*과제 목표*.
"The width and height of the screenshot is (806, 421)." 문구가 들어 있는 행부터 마지막 행까지를 다시 적되, "Outlook" 표현만 "Excel" 표현으로 수정하고 나머지는 그대로 두세요. 답에는 그림을 넣지 마세요.
..............................
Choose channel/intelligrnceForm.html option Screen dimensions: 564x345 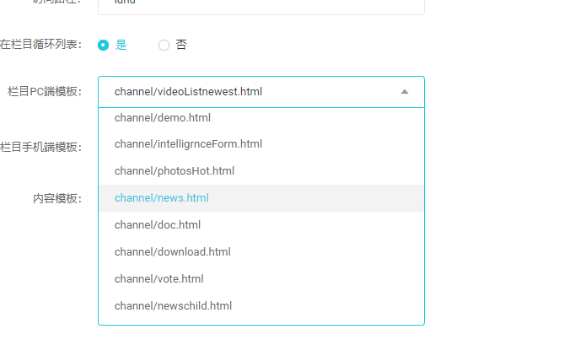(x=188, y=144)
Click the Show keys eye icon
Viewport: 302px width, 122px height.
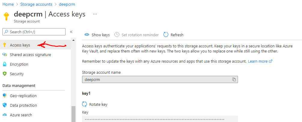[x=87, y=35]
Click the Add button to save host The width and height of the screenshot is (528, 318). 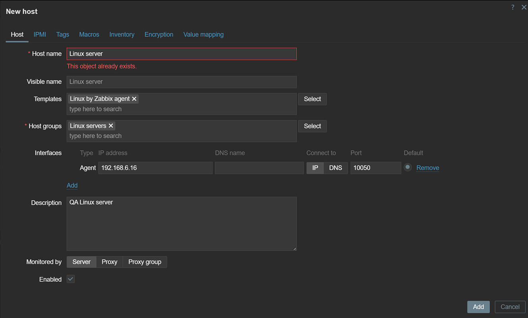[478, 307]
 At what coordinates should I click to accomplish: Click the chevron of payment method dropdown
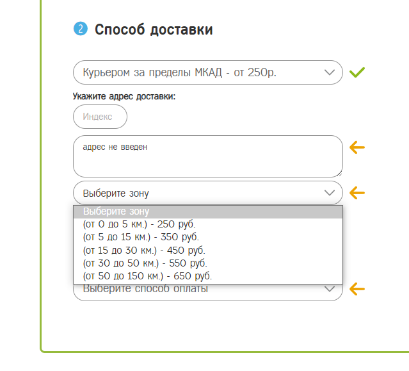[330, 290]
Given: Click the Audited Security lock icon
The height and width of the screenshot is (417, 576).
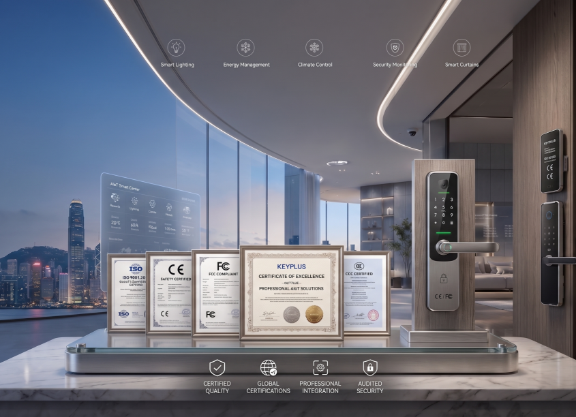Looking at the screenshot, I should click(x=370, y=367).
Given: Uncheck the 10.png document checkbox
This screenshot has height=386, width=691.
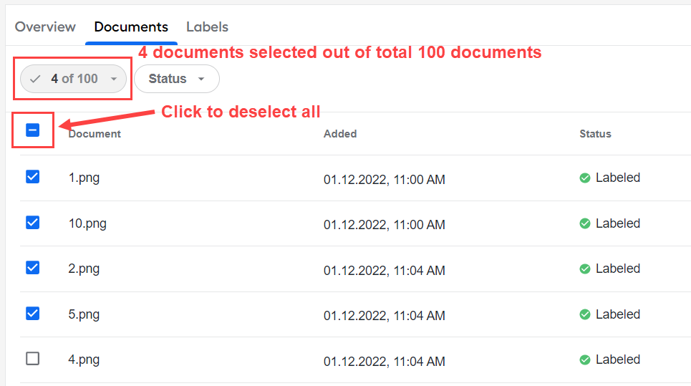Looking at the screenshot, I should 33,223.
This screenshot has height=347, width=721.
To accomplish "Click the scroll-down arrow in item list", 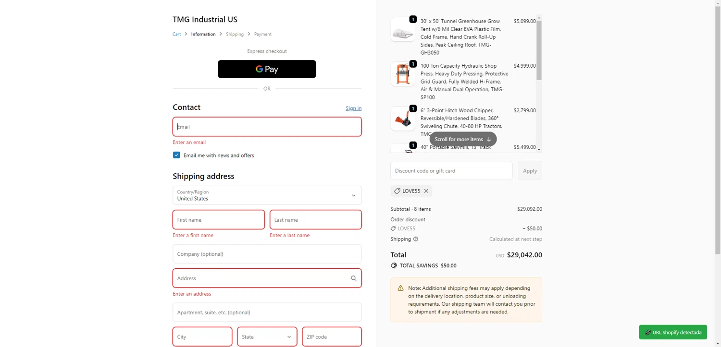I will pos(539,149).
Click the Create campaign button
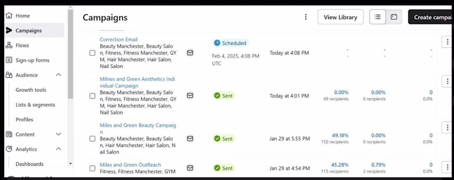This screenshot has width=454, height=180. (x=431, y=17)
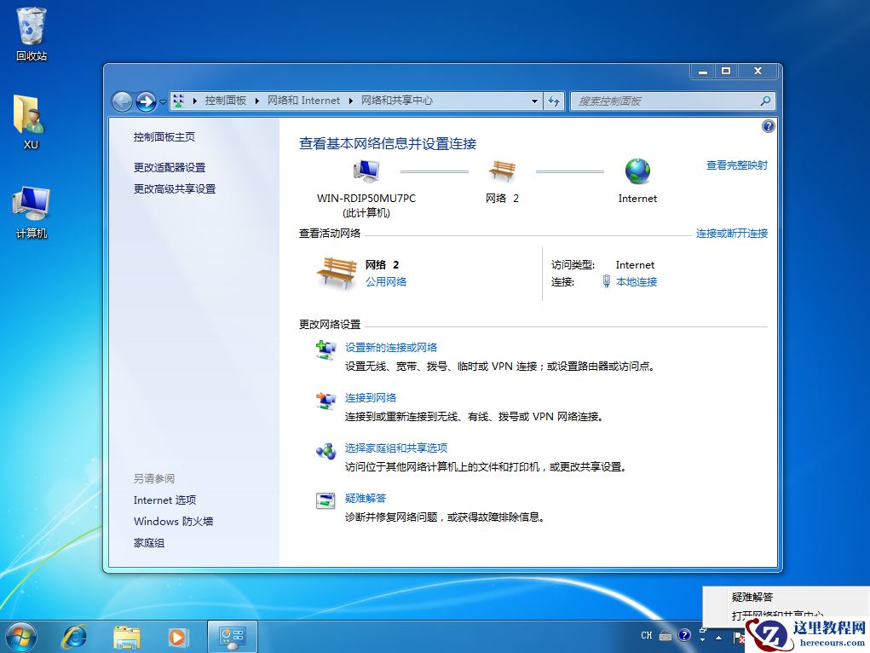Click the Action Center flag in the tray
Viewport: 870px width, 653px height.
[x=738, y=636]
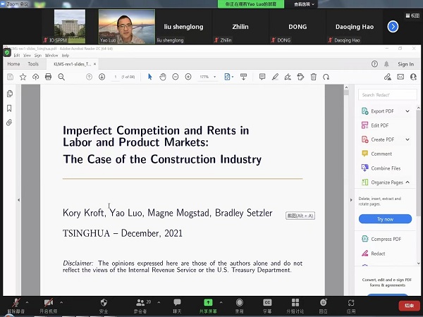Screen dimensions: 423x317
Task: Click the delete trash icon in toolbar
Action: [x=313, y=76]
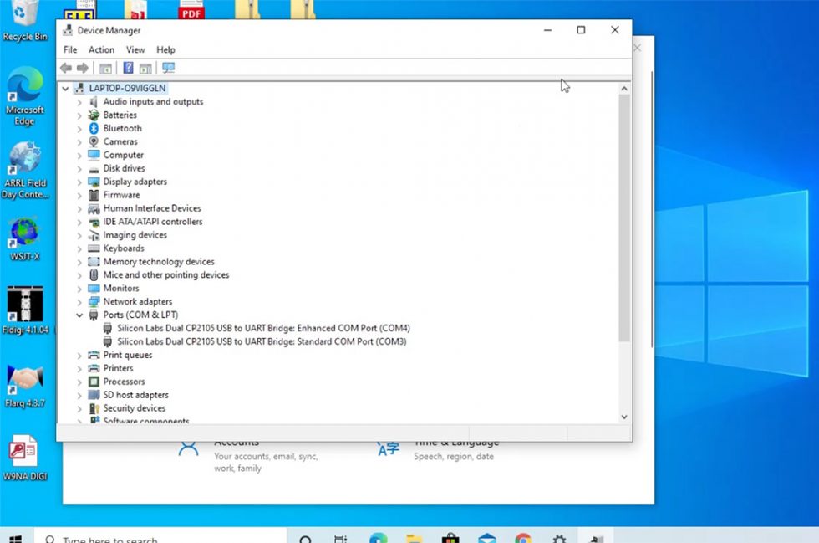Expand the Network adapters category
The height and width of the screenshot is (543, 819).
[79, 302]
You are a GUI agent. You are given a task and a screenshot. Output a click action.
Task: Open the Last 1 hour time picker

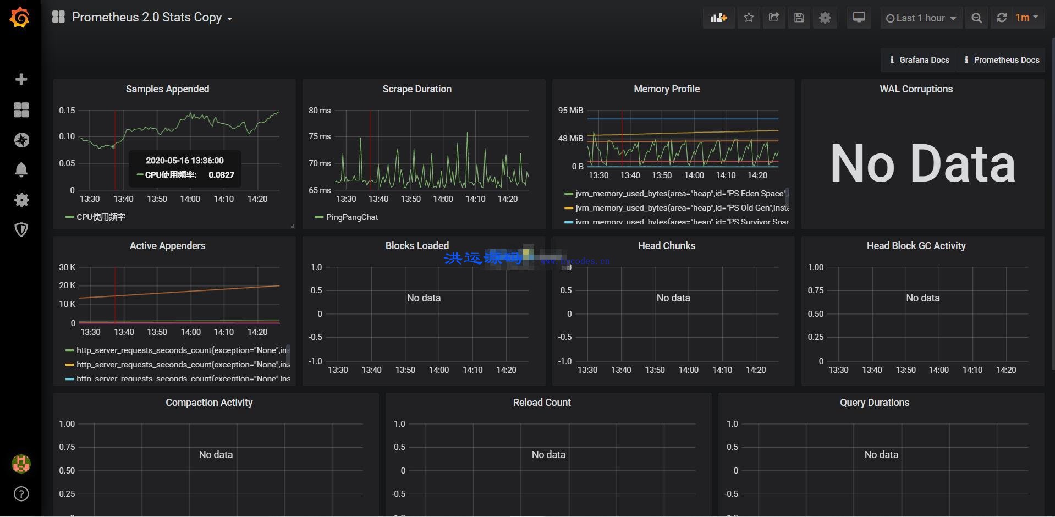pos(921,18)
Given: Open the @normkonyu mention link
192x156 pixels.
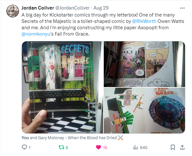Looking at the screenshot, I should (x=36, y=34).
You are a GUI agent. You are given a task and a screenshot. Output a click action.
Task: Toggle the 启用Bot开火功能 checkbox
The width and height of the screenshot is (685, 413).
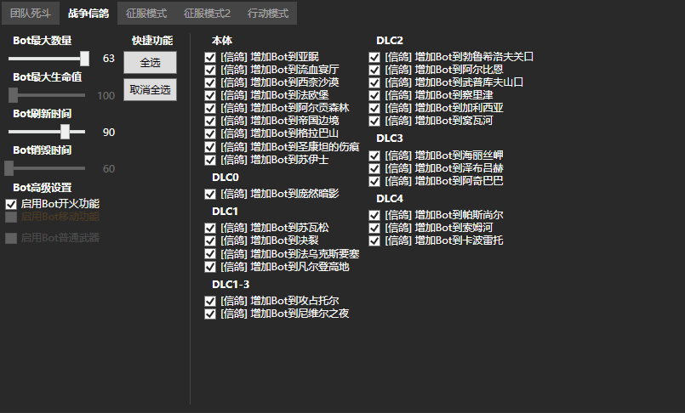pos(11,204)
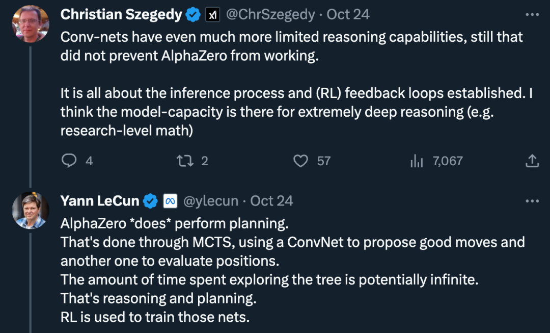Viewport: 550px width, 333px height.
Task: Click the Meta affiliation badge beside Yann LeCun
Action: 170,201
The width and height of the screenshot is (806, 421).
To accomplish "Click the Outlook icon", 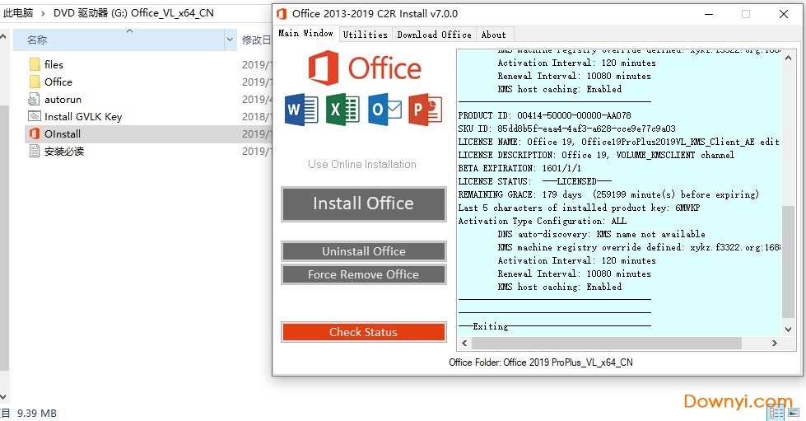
..............................
*과제 답변*.
The width and height of the screenshot is (806, 421).
To accomplish "Click the Excel icon", 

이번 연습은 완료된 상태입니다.